──────── Document ────────

Possible widespread PHP configuration issue - security risk

Jim Ohlstein jim at ohlste.in
Fri Aug 27 19:45:04 MSD 2010


On 8/27/10 11:22 AM, Ed W wrote:
> Look, not had a lot of success raising this quietly.  The Nginx wiki has
> a number of very insecure PHP configuration suggestions. Anyone using
> these example configurations should immediately review their
> configuration and ensure that they aren't vulnerable to an upload attack
> where uploaded files might be accidentally treated as executable files
> by nginx
>
> The core of the problem is that most of the example configurations
> enable php scripts in *all* directories on the server. Coupled with
> relatively poor upload handling (in most PHP apps) and you have an
> upload attack waiting to blow up on you.
>
> Try the following:
>
> 1) PHP Uploads allows (erk...)
>
> Create a file test.php containing:
> <?php echo 'hello' ?>
>
> Try and upload this. If you can then probably turn off the server until
> you fix the issue...
>
> The attack is to construct a URL which points to the uploads directory, eg:
> http://myserver/uploads/test.php
>
>
> 2) JPG uploads allowed, and wildcard ~ .php execution allowed
>
> Create a test file test.jpg as follows:
> # echo -e "\xff\xd8\xff\xe0\n<?php echo 'hello'; ?>" > test.jpg
> # file test.jpg
> test.jpg: JPEG image data
>
> Now try and upload this test.jpg file to your server. If it succeeds
> then probably turn off the server until you fix the issue...

──────── Extracted records ────────

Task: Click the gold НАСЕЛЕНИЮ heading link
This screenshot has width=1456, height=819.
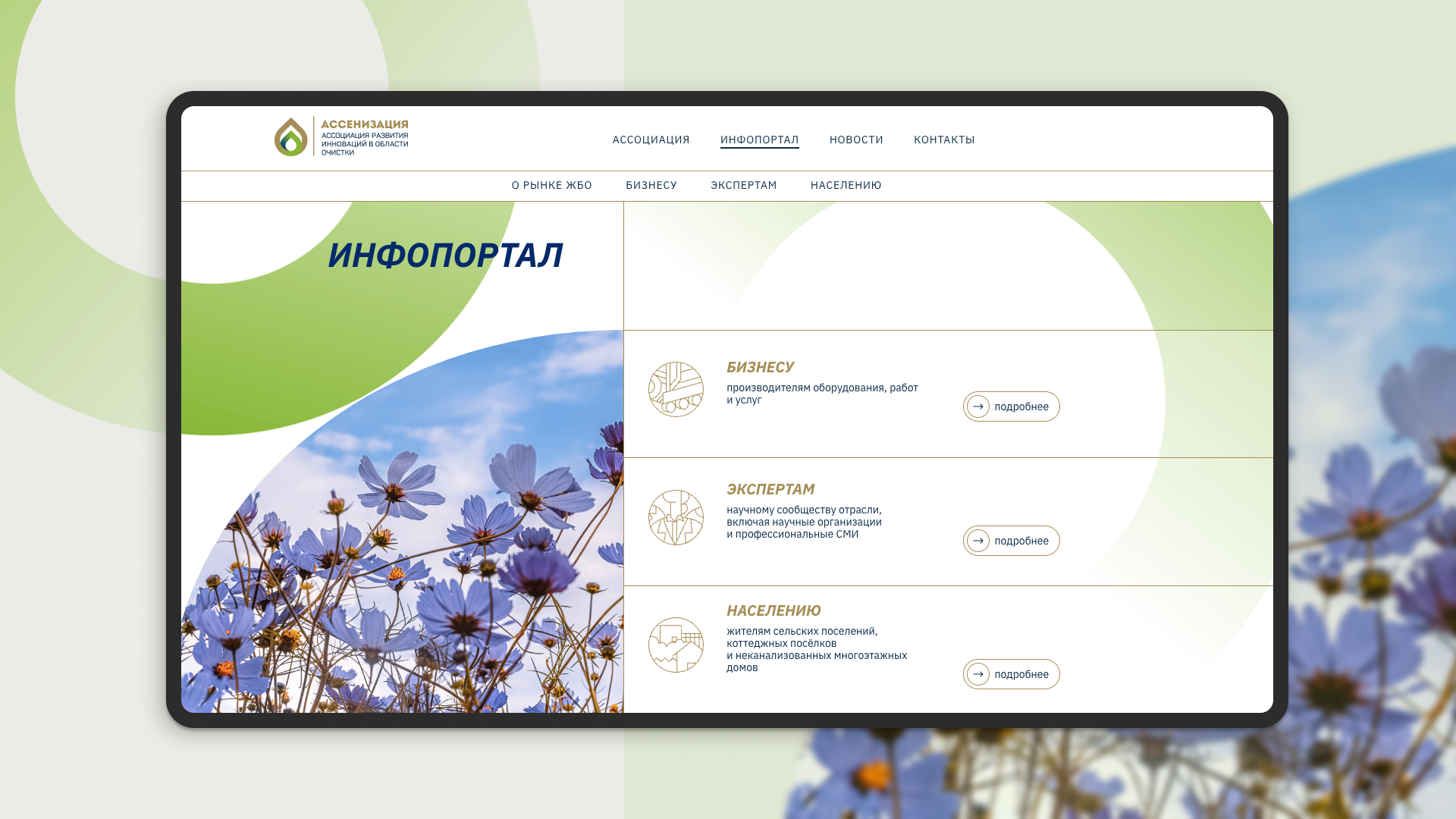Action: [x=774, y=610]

────────
──────── Extracted records ────────

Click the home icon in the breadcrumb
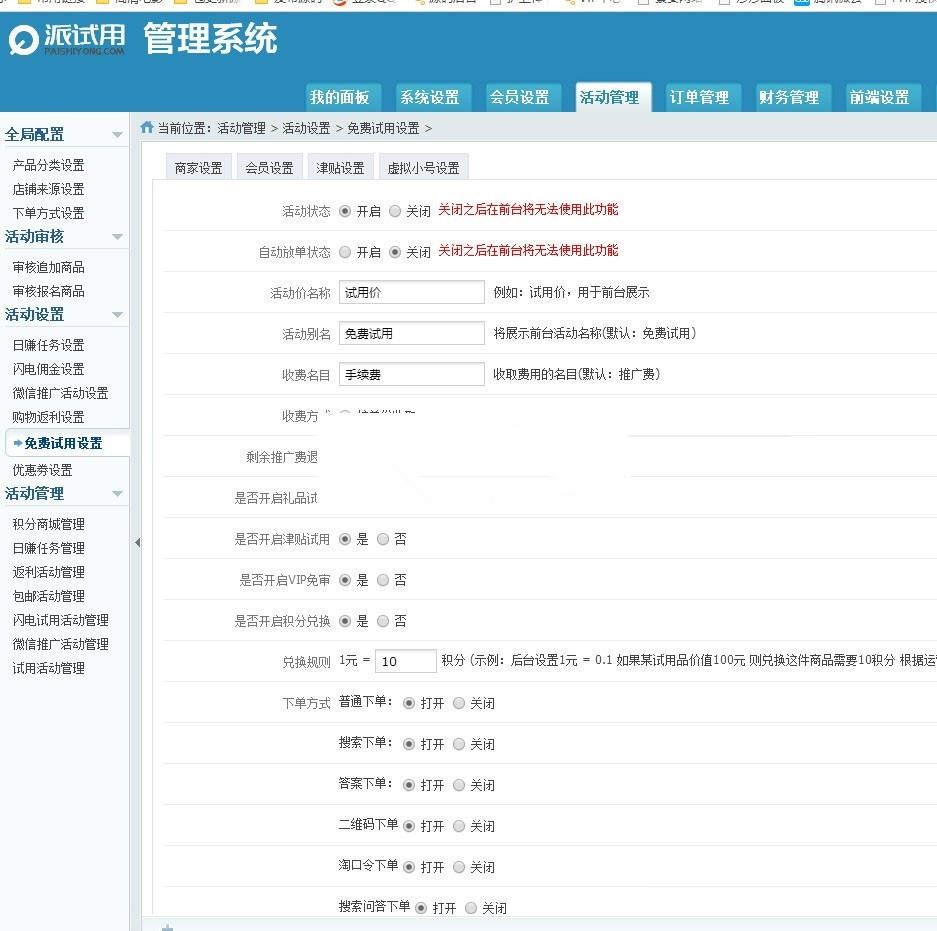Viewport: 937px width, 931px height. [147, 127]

────────
──────── Extracted records ────────

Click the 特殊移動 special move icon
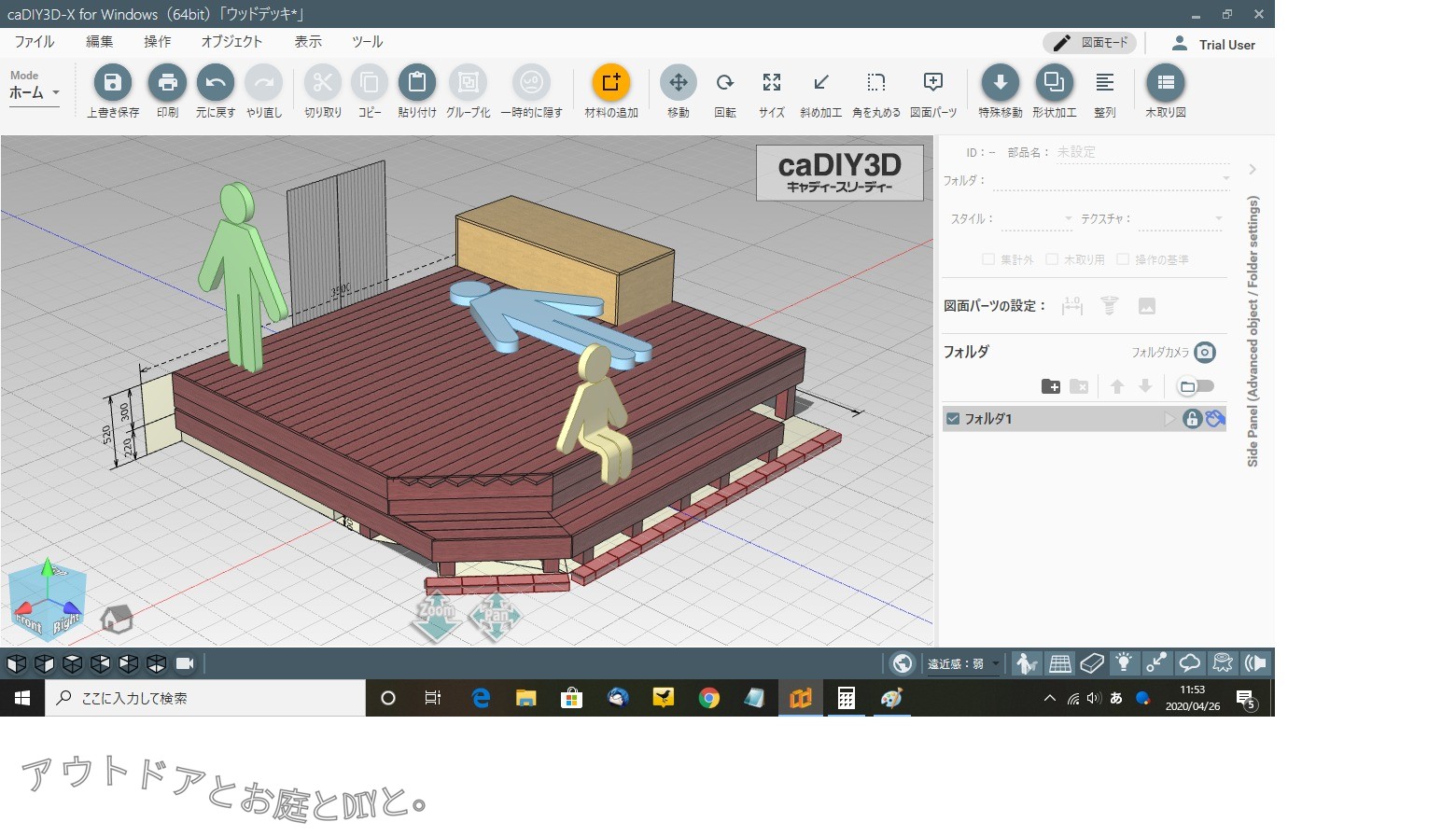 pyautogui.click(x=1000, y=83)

────────

• Tasks for this exercise:
a – Name every piece of software, programming language, or file format that the post about the PHP configuration issue mentions.
b – Continue the post about the PHP configuration issue from its last sentence.

• Set of answers:
a –
- Nginx
- PHP
- JPEG (also written as JPG)

b –
It doesn't work on the apps I mentioned. It simply won't upload.

But again, it is still up to individual webmasters to test and secure 
their own apps.

>
> The attack is to construct a URL which points to the uploads directory
> and then append /.php on the URL, eg
> http://myserver/uploads/test.jpg/.php
>
> Under *certain* configurations (wildcard php without a specific
> SCRIPT_URL set) this will cause the execution of test.jpg by the php
> interpreter
>
>
> The correct solution is where possible:
> - Enable PHP only on files in certain directories (if possible). Exclude
> upload dirs!
> - Specifically disable (lots of) stuff on any upload locations!!
> Remember configuration ordering in nginx puts regexp before named
> locations (order is important)
> - Use try_files and other techniques to additionally lock down uri to
> file mapping
> - Check for any Apache .htaccess files shipped with your app and
> translate to nginx config where appropriate (eg blocking certain
> locations completely)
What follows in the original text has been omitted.